Data supplied:
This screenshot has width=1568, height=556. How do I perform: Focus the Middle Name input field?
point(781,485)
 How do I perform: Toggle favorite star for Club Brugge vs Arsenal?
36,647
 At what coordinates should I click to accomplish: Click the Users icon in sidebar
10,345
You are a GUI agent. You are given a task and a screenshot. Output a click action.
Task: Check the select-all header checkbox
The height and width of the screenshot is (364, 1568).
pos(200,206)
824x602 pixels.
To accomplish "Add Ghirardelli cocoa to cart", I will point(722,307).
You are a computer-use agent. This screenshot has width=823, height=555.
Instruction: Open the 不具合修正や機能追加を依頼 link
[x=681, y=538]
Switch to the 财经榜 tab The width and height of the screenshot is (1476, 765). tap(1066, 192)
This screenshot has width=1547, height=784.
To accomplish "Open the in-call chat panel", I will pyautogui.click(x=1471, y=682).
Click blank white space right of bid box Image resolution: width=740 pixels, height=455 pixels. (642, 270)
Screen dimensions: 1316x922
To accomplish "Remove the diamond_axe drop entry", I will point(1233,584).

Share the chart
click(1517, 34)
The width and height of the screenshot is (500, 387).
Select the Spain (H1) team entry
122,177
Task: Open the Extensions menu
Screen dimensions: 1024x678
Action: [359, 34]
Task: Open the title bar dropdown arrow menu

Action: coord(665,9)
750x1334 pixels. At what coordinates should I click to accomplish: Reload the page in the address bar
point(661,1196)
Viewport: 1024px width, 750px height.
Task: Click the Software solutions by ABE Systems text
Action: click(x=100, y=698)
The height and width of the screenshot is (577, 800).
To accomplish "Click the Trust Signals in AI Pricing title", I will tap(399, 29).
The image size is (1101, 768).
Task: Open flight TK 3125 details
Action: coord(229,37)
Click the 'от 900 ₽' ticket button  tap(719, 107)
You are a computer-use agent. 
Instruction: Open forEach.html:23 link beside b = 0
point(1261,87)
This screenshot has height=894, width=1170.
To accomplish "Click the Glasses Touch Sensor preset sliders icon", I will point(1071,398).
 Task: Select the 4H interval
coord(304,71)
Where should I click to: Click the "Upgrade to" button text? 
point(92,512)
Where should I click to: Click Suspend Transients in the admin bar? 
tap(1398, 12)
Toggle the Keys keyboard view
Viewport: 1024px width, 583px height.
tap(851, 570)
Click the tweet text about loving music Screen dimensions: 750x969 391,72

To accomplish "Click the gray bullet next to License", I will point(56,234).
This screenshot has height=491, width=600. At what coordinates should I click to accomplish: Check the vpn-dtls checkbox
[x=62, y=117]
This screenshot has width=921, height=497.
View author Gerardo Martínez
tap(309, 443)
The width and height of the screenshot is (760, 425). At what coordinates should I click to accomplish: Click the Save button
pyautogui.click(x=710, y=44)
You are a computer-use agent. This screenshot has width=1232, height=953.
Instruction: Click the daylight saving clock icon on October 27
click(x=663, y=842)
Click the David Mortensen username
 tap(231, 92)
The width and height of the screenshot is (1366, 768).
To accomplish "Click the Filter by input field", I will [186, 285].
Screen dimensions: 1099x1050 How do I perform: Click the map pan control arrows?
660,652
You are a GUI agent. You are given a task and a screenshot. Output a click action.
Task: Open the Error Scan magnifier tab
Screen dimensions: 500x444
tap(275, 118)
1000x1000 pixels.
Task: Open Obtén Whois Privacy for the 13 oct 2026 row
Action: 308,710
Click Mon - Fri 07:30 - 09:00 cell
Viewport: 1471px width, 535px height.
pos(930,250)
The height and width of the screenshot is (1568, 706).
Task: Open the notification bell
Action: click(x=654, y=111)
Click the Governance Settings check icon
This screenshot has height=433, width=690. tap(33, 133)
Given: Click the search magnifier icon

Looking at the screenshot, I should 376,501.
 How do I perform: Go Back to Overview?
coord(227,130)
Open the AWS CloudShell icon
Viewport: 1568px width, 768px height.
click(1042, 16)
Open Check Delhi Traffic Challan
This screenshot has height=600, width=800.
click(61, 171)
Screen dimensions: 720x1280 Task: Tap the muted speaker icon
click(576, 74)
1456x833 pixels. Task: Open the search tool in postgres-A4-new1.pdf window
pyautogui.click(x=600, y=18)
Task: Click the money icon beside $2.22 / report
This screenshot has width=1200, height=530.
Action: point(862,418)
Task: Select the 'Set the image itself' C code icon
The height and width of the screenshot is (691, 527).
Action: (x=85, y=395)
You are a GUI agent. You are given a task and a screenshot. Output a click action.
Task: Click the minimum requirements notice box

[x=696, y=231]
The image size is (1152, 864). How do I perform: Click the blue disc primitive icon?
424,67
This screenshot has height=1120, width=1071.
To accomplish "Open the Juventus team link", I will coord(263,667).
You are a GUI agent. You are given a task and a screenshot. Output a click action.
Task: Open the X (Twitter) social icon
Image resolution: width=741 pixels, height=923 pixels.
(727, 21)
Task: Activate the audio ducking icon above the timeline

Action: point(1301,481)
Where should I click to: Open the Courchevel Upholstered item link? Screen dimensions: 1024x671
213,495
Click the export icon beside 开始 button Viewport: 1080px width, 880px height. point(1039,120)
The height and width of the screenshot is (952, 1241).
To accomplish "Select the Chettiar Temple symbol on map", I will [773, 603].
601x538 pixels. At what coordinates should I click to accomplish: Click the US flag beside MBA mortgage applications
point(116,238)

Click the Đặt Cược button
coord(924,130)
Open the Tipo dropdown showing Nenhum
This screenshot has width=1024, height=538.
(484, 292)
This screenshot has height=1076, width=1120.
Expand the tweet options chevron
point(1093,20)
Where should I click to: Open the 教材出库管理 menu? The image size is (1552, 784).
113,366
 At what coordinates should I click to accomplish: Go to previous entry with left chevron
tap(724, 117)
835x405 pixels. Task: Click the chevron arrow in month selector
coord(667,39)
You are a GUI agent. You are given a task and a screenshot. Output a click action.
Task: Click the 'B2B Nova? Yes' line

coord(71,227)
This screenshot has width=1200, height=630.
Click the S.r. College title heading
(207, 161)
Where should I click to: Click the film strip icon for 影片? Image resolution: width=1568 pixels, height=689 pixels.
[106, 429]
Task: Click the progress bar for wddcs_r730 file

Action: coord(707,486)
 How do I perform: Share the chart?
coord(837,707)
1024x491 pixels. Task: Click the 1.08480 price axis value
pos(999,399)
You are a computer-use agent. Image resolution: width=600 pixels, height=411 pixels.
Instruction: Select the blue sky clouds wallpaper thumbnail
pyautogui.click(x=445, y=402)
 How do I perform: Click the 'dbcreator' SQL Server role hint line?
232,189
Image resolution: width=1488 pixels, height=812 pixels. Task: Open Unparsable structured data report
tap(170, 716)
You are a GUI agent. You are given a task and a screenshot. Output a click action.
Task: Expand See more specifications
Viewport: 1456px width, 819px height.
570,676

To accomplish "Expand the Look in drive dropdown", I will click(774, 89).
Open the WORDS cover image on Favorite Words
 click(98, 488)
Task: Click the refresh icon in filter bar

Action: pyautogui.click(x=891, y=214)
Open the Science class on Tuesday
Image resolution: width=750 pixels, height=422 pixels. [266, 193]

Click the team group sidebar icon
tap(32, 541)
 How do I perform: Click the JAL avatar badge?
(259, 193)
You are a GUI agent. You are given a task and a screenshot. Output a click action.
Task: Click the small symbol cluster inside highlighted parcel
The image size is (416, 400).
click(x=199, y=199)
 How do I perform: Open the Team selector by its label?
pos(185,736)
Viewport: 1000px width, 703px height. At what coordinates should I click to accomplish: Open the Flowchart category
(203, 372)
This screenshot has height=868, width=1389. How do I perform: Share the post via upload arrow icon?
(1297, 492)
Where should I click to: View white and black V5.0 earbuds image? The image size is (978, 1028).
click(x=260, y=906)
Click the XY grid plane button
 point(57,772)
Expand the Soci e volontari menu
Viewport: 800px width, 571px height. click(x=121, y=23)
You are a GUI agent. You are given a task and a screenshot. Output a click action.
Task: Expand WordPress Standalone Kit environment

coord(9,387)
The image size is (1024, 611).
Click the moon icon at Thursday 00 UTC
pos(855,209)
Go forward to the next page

Exercise objective:
The answer must be a single number: how many lines above contain the word "next".

Answer space:
2